Background: The information present in Hospital Information Systems (HIS) is heterogeneous and is used primarily by health practitioners to support and improve patient care. Conducting clinical research, data analyses or knowledge discovery projects using electronic patient data in secondary care centres relies on accurate data collection, which is often an ad-hoc process poorly described in the literature.
Objectives: This paper aims at facilitating and expanding on the process of retrieving and collating patient-centric data from multiple HIS for the purpose of creating a research database. The development of a process roadmap for this purpose illustrates and exposes the constraints and drawbacks of undertaking such work in secondary care centres.
Methods: A data collection exercise was carried using a combined approach based on segments of well established data mining and knowledge discovery methodologies, previous work on clinical data integration and local expert consultation.
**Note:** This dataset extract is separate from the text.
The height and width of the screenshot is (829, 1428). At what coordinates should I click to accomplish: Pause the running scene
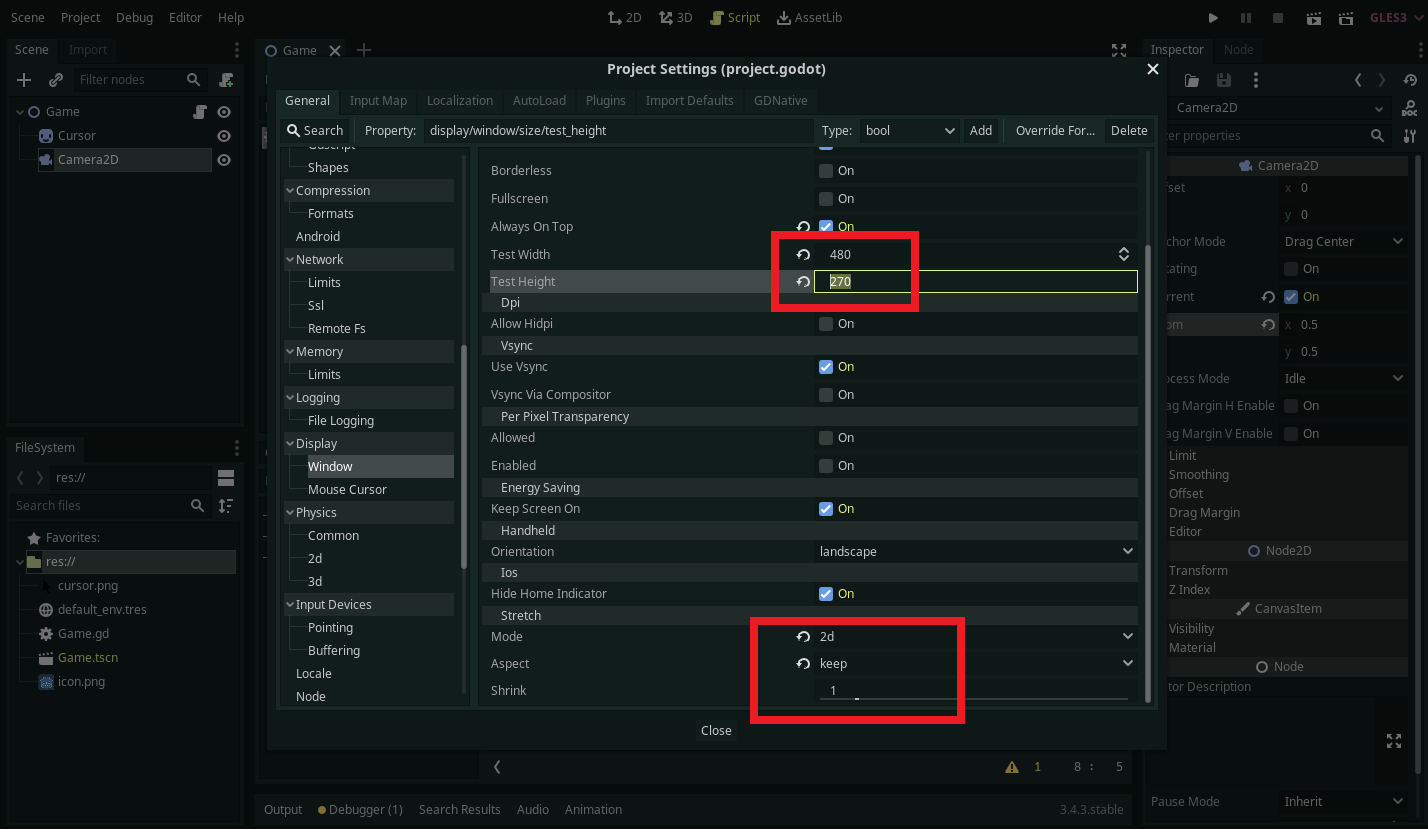1244,17
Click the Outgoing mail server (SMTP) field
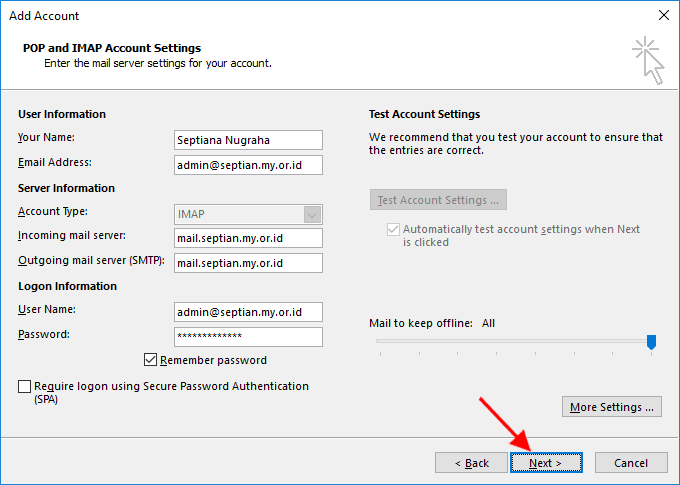The width and height of the screenshot is (680, 485). [248, 263]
A case study on prostate cancer was carried out at an English regional National Health Service (NHS) hospital.
Results: The process for data retrieval described in this paper allowed patient-centric data, pertaining to the case study on prostate cancer, to be successfully collected from multiple heterogeneous hospital sources, and collated in a format suitable for further clinical research.
Conclusions: The data collection exercise described in this paper exposes the lengthy and difficult journey of retrieving and collating patient-centric, multi-source data from a hospital, which is indeed a non-trivial task, and one which will greatly benefit from further attention from researchers and hospital IT management.